[Start Data records]

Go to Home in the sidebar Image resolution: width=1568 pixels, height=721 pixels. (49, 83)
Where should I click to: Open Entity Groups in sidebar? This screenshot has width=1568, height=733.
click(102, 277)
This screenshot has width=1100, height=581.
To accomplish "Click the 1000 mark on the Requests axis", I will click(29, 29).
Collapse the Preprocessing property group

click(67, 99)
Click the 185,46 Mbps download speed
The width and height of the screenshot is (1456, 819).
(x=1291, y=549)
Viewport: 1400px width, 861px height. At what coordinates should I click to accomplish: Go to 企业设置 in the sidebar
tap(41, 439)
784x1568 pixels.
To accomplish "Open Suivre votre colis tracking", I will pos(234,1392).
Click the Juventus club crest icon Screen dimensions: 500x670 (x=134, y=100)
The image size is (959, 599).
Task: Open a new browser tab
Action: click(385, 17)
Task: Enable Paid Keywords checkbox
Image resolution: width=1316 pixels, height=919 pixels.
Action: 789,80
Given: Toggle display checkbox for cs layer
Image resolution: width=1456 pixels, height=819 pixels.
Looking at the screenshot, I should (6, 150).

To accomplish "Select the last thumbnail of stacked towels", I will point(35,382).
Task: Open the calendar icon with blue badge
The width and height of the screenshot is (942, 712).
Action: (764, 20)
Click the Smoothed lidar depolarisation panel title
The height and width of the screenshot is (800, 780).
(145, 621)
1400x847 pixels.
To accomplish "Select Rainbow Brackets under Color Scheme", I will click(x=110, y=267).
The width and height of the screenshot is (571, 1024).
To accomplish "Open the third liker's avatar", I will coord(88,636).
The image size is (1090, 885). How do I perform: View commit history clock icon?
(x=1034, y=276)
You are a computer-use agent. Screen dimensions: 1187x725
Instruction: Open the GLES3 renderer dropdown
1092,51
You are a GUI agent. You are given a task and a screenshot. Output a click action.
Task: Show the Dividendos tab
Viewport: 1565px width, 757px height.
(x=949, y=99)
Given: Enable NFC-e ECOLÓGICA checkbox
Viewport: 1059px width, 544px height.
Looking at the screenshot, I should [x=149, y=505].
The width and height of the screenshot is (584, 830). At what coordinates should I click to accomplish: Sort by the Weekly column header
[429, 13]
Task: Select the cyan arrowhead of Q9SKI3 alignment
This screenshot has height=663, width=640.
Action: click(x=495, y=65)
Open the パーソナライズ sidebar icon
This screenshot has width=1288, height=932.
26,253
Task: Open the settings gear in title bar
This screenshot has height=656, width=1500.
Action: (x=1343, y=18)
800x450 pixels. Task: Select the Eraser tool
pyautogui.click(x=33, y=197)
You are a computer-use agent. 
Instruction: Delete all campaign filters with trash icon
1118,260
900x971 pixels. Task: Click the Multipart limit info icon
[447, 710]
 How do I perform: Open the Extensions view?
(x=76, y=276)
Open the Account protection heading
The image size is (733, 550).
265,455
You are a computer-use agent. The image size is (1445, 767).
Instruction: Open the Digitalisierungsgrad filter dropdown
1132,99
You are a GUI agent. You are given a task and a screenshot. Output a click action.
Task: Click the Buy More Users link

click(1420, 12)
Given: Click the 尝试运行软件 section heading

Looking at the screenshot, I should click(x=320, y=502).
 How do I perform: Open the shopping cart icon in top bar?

[End Data records]

• **Short task**:
Revise the data above so that each "computer-use agent" becomes "desktop agent", keeping everything else unchanged.

• **Response below**:
Go to Home in the sidebar Image resolution: width=1568 pixels, height=721 pixels. (49, 83)
Where should I click to: Open Entity Groups in sidebar? This screenshot has width=1568, height=733.
click(102, 277)
This screenshot has width=1100, height=581.
To accomplish "Click the 1000 mark on the Requests axis", I will click(29, 29).
Collapse the Preprocessing property group

click(67, 99)
Click the 185,46 Mbps download speed
The width and height of the screenshot is (1456, 819).
(x=1291, y=549)
Viewport: 1400px width, 861px height. At what coordinates should I click to accomplish: Go to 企业设置 in the sidebar
tap(41, 439)
784x1568 pixels.
To accomplish "Open Suivre votre colis tracking", I will pos(234,1392).
Click the Juventus club crest icon Screen dimensions: 500x670 (x=134, y=100)
The image size is (959, 599).
Task: Open a new browser tab
Action: click(385, 17)
Task: Enable Paid Keywords checkbox
Image resolution: width=1316 pixels, height=919 pixels.
Action: 789,80
Given: Toggle display checkbox for cs layer
Image resolution: width=1456 pixels, height=819 pixels.
Looking at the screenshot, I should (6, 150).

To accomplish "Select the last thumbnail of stacked towels", I will point(35,382).
Task: Open the calendar icon with blue badge
The width and height of the screenshot is (942, 712).
Action: (764, 20)
Click the Smoothed lidar depolarisation panel title
The height and width of the screenshot is (800, 780).
(145, 621)
1400x847 pixels.
To accomplish "Select Rainbow Brackets under Color Scheme", I will click(x=110, y=267).
The width and height of the screenshot is (571, 1024).
To accomplish "Open the third liker's avatar", I will coord(88,636).
The image size is (1090, 885). How do I perform: View commit history clock icon?
(x=1034, y=276)
You are a desktop agent. Screen dimensions: 1187x725
Instruction: Open the GLES3 renderer dropdown
1092,51
You are a GUI agent. You are given a task and a screenshot. Output a click action.
Task: Show the Dividendos tab
Viewport: 1565px width, 757px height.
(x=949, y=99)
Given: Enable NFC-e ECOLÓGICA checkbox
Viewport: 1059px width, 544px height.
Looking at the screenshot, I should [x=149, y=505].
The width and height of the screenshot is (584, 830). At what coordinates should I click to accomplish: Sort by the Weekly column header
[429, 13]
Task: Select the cyan arrowhead of Q9SKI3 alignment
This screenshot has height=663, width=640.
Action: click(x=495, y=65)
Open the パーソナライズ sidebar icon
This screenshot has width=1288, height=932.
26,253
Task: Open the settings gear in title bar
This screenshot has height=656, width=1500.
Action: (x=1343, y=18)
800x450 pixels. Task: Select the Eraser tool
pyautogui.click(x=33, y=197)
You are a desktop agent. 
Instruction: Delete all campaign filters with trash icon
1118,260
900x971 pixels. Task: Click the Multipart limit info icon
[447, 710]
 How do I perform: Open the Extensions view?
(x=76, y=276)
Open the Account protection heading
The image size is (733, 550).
265,455
You are a desktop agent. The image size is (1445, 767).
Instruction: Open the Digitalisierungsgrad filter dropdown
1132,99
You are a GUI agent. You are given a task and a screenshot. Output a click action.
Task: Click the Buy More Users link

click(1420, 12)
Given: Click the 尝试运行软件 section heading

Looking at the screenshot, I should click(x=320, y=502).
 How do I perform: Open the shopping cart icon in top bar?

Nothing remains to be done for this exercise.